The procedure for applying for a protection order is quite formal, because the application must be made to the court. If you are not represented by a lawyer, you must complete an application form that describes the facts of the situation and the action you are requesting from the court. Since you must prove the situation you have described and its negative impact on your life, health or safety, your application must include relevant documents such as a sworn statement from a witness or a medical report.

Your application must be filed at the office of the Superior Court and be served by a bailiff on the person whose behaviour is a threat to you.

Processing time

A protection order in civil matters can be obtained quickly, and the court may also issue it as a matter or urgency. In the latter case, you must demonstrate the urgency of the situation.

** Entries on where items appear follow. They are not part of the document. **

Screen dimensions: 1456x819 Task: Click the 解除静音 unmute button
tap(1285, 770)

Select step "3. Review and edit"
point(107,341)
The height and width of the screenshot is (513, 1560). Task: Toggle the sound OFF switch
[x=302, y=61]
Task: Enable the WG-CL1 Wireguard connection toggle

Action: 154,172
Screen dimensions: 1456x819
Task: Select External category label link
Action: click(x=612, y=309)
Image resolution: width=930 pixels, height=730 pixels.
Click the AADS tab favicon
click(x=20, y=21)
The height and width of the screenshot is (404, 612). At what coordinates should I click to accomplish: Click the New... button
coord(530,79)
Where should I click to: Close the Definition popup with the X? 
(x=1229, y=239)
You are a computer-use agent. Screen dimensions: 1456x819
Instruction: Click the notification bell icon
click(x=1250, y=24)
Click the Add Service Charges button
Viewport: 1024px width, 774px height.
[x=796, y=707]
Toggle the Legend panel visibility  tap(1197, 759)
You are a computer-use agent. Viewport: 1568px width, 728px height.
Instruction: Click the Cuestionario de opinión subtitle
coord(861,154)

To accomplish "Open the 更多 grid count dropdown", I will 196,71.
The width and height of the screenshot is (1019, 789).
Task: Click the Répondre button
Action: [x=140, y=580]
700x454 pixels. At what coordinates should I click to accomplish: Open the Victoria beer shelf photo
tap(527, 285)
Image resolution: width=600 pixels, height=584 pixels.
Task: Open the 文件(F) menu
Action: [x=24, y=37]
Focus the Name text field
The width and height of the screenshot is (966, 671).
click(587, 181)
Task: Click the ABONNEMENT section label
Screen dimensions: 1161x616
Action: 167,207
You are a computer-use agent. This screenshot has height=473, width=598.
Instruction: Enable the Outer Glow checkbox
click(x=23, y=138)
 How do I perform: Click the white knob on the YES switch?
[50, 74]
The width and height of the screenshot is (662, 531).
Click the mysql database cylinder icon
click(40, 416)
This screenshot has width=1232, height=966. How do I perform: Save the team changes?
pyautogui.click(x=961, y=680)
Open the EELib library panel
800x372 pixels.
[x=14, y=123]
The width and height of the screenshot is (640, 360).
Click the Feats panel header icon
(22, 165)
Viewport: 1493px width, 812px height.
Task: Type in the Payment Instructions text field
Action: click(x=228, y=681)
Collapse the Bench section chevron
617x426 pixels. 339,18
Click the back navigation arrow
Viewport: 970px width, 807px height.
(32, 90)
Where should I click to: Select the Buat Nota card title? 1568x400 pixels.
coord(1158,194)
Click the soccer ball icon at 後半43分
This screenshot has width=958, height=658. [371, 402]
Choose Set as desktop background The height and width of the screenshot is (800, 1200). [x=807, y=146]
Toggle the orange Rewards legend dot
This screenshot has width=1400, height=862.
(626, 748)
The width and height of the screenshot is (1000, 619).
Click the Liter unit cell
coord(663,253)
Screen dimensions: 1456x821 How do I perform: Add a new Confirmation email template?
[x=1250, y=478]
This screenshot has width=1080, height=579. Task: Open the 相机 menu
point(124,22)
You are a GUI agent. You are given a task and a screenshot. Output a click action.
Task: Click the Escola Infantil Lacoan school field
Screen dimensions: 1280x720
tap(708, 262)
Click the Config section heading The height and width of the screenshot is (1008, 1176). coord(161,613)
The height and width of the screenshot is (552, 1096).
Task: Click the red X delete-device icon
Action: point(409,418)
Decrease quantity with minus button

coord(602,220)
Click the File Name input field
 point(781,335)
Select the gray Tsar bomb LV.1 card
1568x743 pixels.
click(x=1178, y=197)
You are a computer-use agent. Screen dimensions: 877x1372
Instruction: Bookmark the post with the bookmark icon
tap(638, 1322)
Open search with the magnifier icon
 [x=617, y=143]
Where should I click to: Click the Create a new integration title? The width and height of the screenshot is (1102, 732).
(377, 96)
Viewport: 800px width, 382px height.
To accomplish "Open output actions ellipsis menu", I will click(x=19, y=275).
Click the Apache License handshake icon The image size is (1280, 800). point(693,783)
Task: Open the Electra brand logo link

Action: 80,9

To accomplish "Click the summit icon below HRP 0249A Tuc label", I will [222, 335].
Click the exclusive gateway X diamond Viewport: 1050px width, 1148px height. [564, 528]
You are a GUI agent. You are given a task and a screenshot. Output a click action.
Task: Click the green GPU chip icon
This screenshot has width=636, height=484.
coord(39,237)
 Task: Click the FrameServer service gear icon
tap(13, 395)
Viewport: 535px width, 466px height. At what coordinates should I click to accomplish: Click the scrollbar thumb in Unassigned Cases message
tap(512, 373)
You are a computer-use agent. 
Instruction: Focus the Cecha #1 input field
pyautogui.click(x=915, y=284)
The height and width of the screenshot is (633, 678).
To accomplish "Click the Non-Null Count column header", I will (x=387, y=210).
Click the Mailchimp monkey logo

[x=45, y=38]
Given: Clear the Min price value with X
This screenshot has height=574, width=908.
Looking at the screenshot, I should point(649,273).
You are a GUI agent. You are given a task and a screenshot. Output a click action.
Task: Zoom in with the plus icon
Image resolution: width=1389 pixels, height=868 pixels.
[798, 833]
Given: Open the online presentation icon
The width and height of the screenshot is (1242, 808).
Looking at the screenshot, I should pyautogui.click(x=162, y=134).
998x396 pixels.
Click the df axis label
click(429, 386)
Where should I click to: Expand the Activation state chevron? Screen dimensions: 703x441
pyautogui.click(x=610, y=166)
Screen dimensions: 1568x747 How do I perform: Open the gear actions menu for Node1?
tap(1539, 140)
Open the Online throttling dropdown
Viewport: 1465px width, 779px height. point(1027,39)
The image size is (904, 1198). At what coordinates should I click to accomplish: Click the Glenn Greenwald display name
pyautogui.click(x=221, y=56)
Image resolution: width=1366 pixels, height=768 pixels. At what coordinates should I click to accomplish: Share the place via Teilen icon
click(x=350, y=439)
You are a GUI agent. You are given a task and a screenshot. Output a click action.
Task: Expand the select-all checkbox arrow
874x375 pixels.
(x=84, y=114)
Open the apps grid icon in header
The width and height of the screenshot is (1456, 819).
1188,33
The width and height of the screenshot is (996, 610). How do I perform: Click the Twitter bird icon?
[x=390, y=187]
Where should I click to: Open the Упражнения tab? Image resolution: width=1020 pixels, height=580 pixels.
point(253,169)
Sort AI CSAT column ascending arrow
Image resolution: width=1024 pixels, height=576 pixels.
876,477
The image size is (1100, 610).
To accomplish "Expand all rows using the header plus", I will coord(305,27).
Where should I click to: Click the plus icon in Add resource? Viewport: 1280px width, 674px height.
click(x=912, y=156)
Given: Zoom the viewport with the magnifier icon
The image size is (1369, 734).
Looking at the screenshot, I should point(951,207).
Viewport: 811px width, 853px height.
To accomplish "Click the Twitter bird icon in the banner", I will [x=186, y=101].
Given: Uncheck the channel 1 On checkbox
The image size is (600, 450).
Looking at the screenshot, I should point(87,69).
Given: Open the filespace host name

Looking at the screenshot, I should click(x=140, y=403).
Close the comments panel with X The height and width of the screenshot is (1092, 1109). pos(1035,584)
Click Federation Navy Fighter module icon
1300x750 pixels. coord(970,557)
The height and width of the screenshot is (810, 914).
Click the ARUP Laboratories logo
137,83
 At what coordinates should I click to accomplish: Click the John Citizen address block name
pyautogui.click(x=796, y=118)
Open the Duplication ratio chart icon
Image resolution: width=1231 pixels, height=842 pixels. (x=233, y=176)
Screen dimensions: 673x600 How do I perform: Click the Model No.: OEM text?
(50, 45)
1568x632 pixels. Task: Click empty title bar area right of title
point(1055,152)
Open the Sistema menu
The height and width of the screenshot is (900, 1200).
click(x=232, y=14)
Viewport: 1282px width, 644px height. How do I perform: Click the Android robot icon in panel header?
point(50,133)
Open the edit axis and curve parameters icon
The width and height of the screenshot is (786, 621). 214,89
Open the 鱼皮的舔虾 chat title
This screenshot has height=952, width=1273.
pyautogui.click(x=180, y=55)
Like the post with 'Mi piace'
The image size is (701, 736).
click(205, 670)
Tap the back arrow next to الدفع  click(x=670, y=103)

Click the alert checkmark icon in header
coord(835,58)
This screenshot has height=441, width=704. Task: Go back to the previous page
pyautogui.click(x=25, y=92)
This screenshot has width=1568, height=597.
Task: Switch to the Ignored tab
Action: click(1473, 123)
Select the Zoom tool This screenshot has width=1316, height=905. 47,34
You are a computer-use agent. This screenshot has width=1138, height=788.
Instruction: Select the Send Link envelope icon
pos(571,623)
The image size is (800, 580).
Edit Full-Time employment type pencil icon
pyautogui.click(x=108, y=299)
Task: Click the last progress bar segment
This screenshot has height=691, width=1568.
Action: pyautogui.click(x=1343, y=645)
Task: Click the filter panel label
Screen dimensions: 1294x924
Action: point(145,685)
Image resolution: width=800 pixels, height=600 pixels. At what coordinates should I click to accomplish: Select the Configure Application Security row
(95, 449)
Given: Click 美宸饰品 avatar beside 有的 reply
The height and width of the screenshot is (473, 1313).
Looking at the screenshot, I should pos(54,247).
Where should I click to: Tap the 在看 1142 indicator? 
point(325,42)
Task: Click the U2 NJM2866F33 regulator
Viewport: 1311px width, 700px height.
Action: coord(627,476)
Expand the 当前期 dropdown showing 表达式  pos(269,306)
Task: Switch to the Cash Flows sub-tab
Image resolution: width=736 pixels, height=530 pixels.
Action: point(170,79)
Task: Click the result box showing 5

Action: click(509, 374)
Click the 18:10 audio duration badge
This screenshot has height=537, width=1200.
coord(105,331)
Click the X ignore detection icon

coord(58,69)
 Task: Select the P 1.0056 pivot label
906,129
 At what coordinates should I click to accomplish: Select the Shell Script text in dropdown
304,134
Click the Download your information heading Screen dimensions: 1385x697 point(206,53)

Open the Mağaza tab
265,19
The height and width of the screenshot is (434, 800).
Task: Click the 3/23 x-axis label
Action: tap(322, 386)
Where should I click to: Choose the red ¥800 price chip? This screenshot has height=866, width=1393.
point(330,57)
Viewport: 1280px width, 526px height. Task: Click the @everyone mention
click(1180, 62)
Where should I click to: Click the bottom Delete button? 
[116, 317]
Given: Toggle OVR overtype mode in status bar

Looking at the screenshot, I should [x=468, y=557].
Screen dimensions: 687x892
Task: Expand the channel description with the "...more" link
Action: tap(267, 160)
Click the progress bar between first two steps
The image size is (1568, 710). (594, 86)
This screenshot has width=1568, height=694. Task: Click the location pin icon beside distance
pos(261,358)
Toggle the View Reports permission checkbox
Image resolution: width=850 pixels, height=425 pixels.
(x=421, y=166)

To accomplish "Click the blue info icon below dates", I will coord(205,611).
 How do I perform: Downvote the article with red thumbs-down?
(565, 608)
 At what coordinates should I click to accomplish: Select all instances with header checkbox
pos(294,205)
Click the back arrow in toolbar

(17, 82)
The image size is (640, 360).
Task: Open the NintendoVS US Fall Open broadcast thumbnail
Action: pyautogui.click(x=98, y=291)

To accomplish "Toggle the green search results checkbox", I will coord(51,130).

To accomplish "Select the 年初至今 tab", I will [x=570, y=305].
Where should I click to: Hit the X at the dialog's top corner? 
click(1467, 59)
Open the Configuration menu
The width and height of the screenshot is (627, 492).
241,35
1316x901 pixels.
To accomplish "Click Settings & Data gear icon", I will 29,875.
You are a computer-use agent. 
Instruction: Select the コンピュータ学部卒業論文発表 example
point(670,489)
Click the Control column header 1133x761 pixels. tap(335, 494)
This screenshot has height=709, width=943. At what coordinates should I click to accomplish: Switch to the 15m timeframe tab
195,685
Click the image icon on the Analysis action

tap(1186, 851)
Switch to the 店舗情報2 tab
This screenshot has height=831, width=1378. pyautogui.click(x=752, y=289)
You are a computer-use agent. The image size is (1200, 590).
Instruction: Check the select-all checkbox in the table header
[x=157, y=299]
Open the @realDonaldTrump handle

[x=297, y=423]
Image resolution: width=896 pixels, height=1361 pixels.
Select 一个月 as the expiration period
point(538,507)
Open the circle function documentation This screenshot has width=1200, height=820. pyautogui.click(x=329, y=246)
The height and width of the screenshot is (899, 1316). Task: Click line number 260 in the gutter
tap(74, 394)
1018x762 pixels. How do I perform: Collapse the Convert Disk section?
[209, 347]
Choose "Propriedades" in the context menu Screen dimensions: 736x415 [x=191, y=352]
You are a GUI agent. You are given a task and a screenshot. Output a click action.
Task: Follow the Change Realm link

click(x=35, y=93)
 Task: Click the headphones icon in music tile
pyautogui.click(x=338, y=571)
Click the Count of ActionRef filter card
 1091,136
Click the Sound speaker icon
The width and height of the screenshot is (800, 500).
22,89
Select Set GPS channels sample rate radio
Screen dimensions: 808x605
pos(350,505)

You can also apply to the court for an interlocutory injunction to end the threatening behaviour until the court has issued a permanent order.

Period of validity

A protection order is valid for the period determined by the court or for a maximum period of 3 years. However, an order issued as a matter of urgency is valid for 10 days.

Non-compliance with a protection order

If the person to whom an order applies fails to comply with it, you must file a new application with the court to have the person punished for contempt of court. You are responsible for proving non-compliance.

The other person may then be sentenced to

  • a fine;
  • community work; or
  • imprisonment for up to one year.